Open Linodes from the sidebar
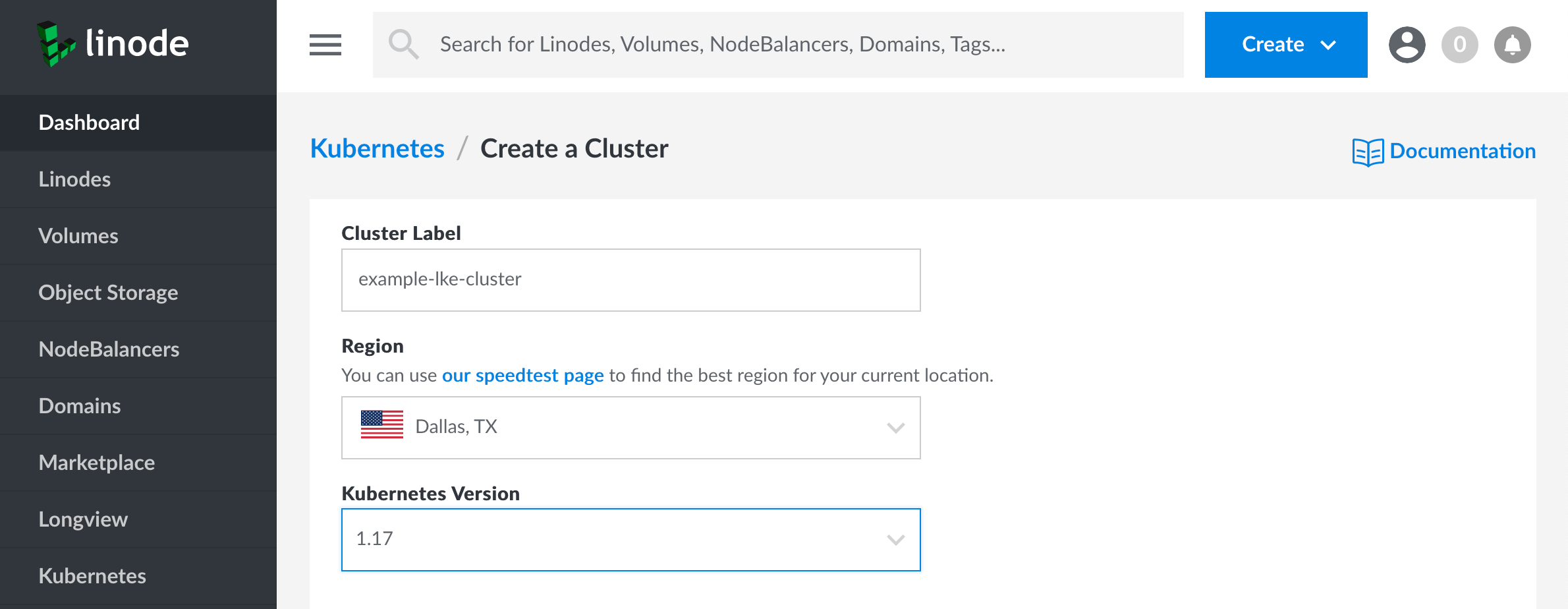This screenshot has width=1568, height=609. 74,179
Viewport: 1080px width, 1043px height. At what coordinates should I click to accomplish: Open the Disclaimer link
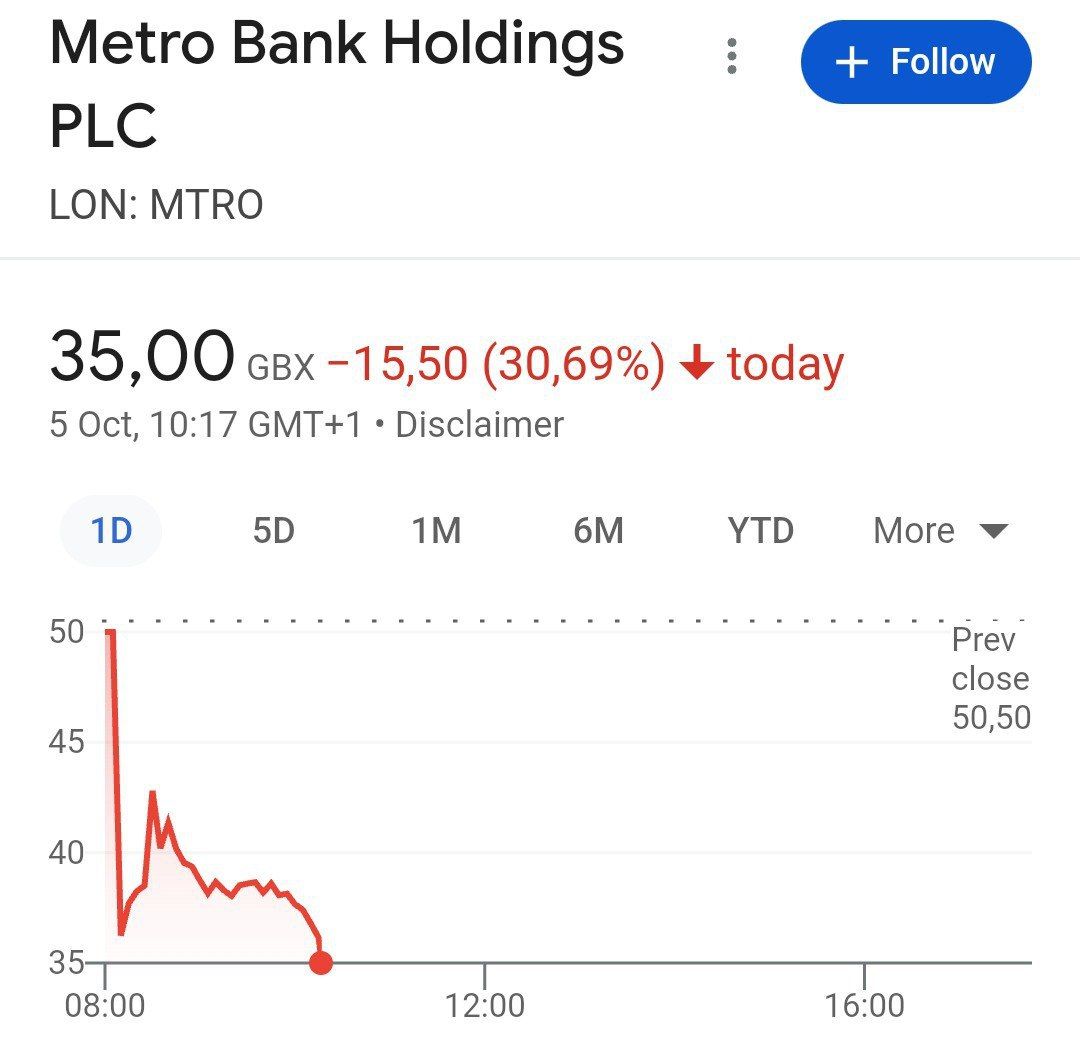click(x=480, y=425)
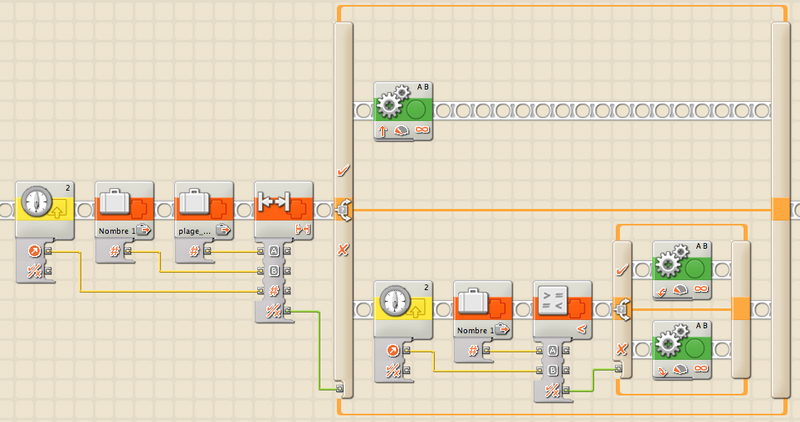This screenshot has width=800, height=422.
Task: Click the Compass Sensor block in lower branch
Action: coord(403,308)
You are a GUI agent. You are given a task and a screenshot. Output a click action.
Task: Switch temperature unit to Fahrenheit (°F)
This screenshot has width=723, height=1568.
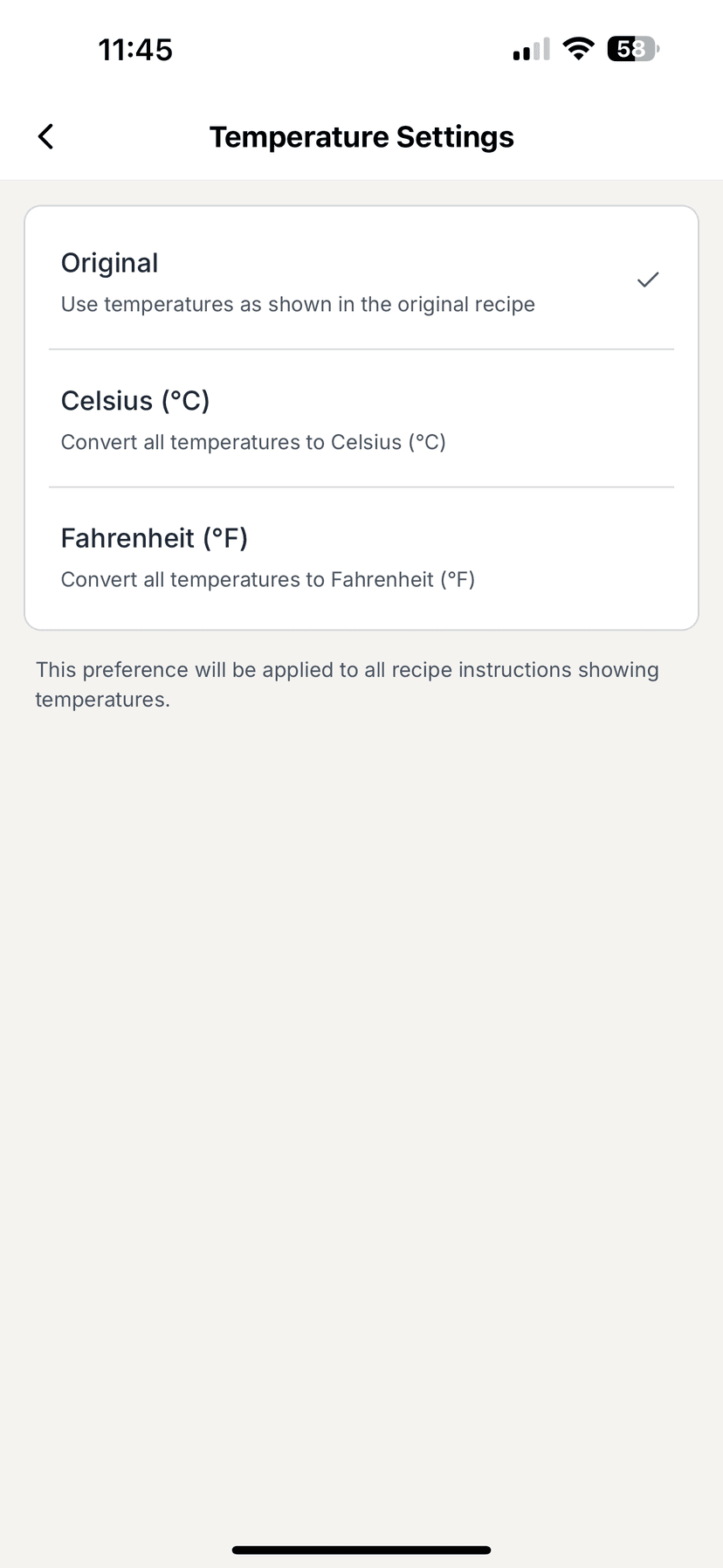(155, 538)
----------
REQUIRED ACTION >> Return an exact copy of the data above, apart from any pictures.

SOLVED PROBLEM >>
Open Linodes from the sidebar
This screenshot has width=1568, height=609. 74,179
Viewport: 1080px width, 1043px height. At what coordinates should I click to accomplish: Open the Disclaimer link
click(x=480, y=425)
This screenshot has width=800, height=422.
Task: Click the Compass Sensor block in lower branch
Action: coord(403,308)
You are a GUI agent. You are given a task and a screenshot. Output a click action.
Task: Switch temperature unit to Fahrenheit (°F)
This screenshot has width=723, height=1568.
(155, 538)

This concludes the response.